2. Put the soft crumb and milk together in a small bowl or deep dish and set aside to soak.
3. Wash the fresh mushrooms rapidly under cold running water, and pat them thoroughly dry with paper towels, taking care not to bruise them. Gently detach the stems without breaking the caps.
4. Line a wire strainer with a paper towel and place it over a small saucepan. Lift the porcini from their soak, but do not discard the liquid. Pour the liquid into the strainer, filtering it through the paper towel into the saucepan. Rinse the reconstituted porcini in several changes of cold water, making sure no grit remains attached to them.
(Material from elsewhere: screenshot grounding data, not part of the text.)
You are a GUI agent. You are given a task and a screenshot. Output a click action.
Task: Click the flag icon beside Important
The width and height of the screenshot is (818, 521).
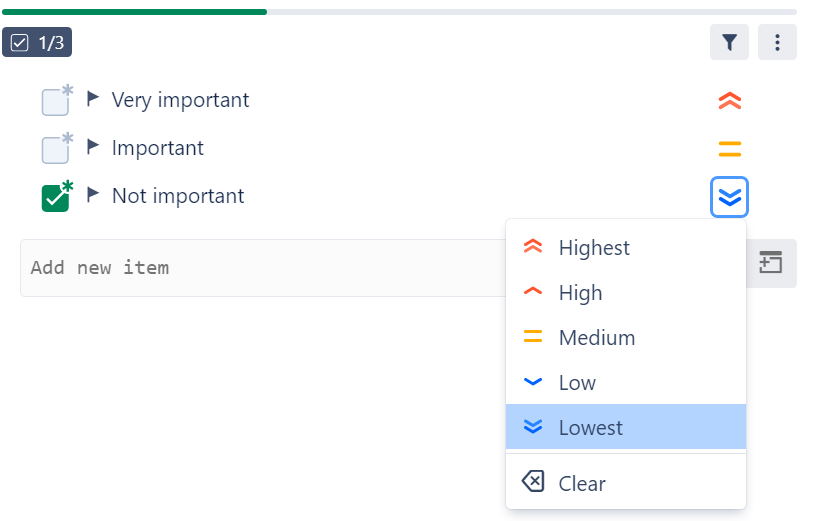click(x=93, y=146)
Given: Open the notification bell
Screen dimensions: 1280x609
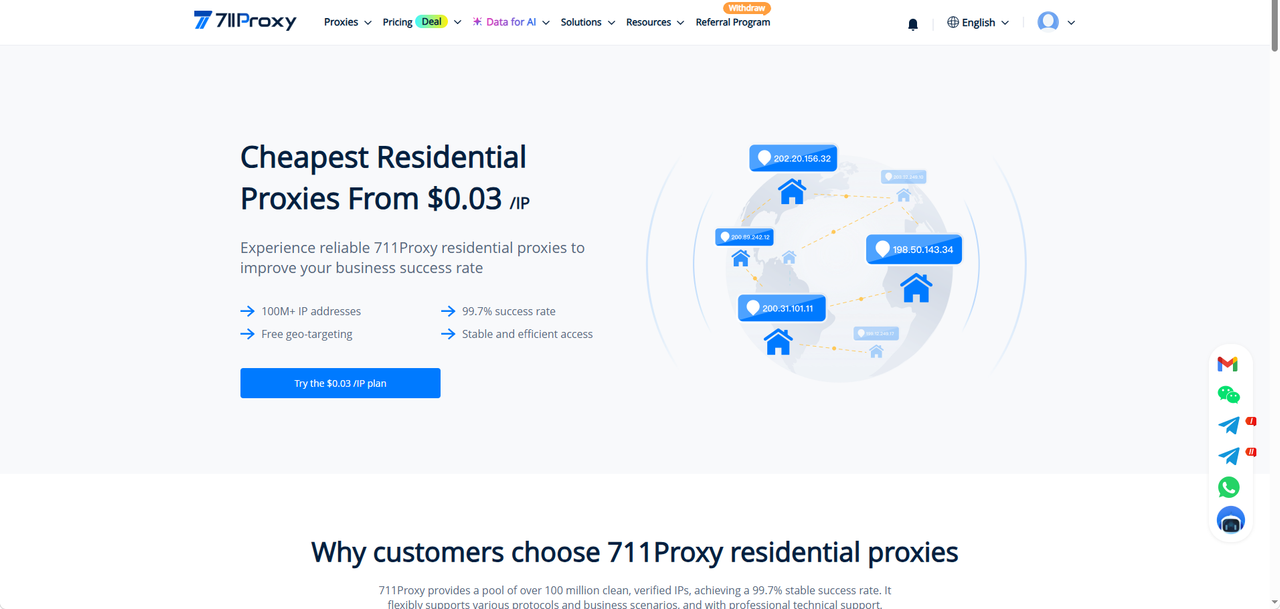Looking at the screenshot, I should [x=913, y=24].
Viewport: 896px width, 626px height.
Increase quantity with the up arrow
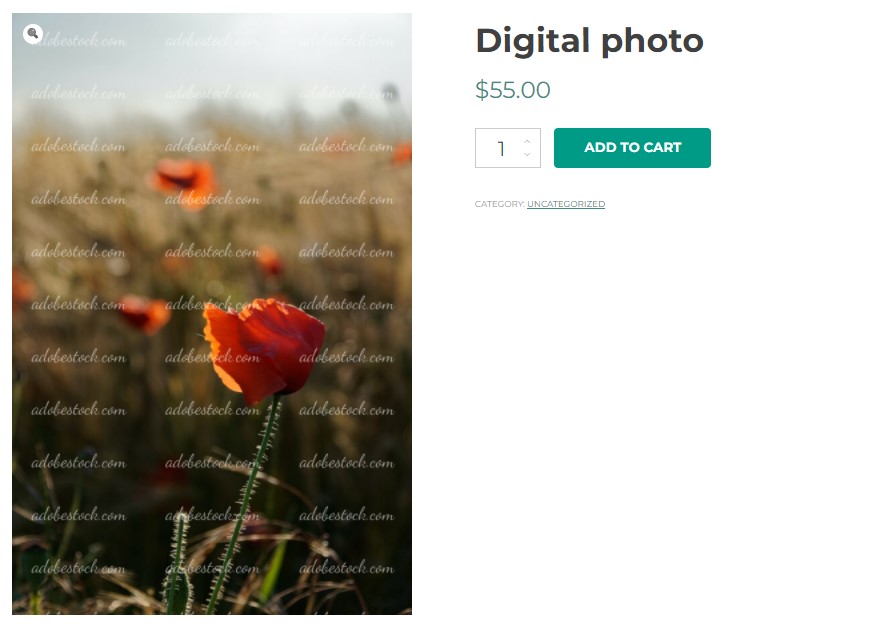527,141
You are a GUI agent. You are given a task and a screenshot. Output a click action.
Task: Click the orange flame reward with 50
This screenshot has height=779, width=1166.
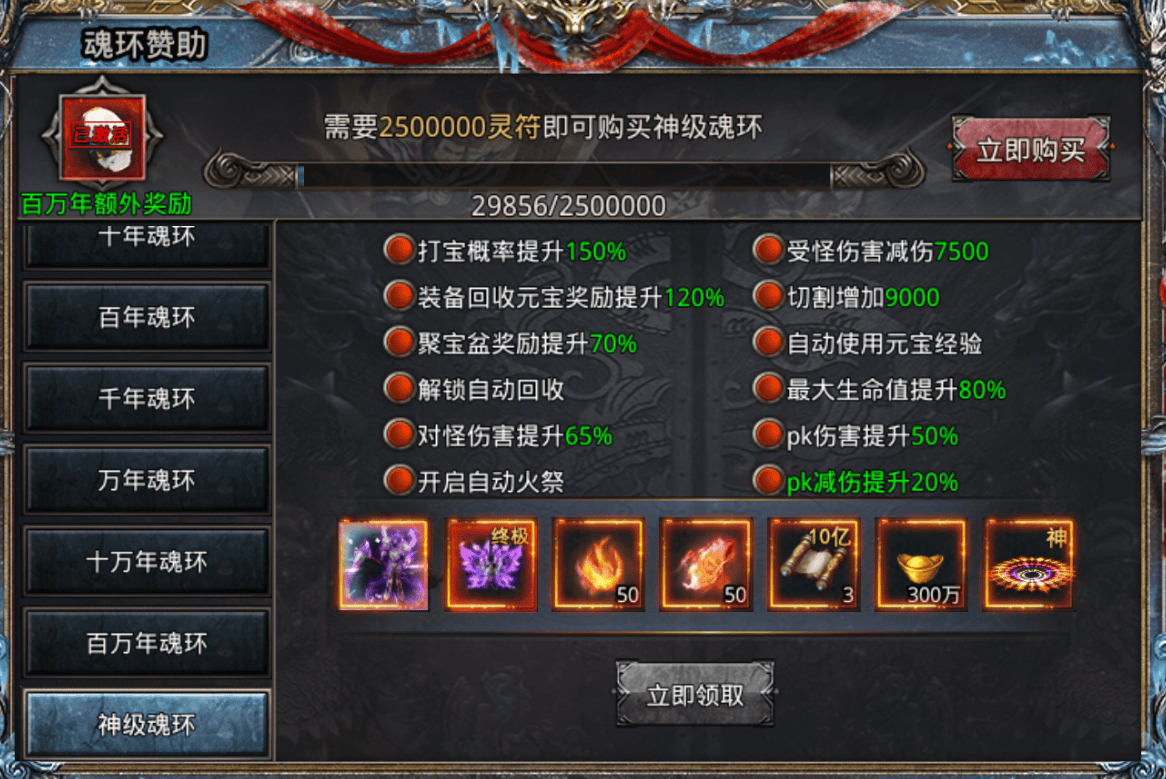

Add them to the saucepan and cook, uncovered, over lively heat until all the liquid has boiled away.
5. Preheat oven to 400°.
6. Chop the cooked reconstituted porcini, the fresh mushroom stems, the pancetta, and anchovy fillets all very fine. It can be done by hand or in a food processor.
7. Put all the above chopped ingredients in a mixing bowl, adding the basil leaves and chopped garlic. Take the milk-soaked crumb into your hand, squeeze it gently until it stops dripping, and add it to the bowl. Break the egg into the bowl. Add the parsley, marjoram, salt, and several grindings of pepper, and thoroughly mix all the ingredients in the bowl with a fork until they are combined into a smooth, homogeneous mixture. Taste and correct for salt and pepper.
8. Stuff the mushroom caps with the mixture from the bowl. Put enough stuffing into each cap to make a rounded mound. Sprinkle the mounds with bread crumbs.
9. Choose a baking dish that will accommodate all the mushroom caps side by side in a single layer. Smear the bottom and sides of the dish with a little of the olive oil. Put the mushrooms in the dish, stuffed sides facing up. Crisscross the mushrooms with a thin stream of olive oil, lightly daubing the stuffing.
10. Place the dish in the uppermost level of the preheated oven and bake for 30 minutes, or until the mounds of stuffing have formed a light crust. After removing from the oven, allow them to settle for several minutes before serving.
Bagna Caôda—Hot Piedmontese Dip for Raw Vegetables
THE FLAVORS and sensations of the winter season are nowhere more affectingly celebrated than at a Piedmontese table when the bagna caôda is brought out: They are expressed by the austere taste of the cardoons, artichokes, scallions, and Jerusalem artichokes and others that form the classic assortment of dipping greens; by the cold of the raw vegetable softened by the heat of the sauce; by the spritzy, astringent impact of the newly racked wine that is its traditional accompaniment.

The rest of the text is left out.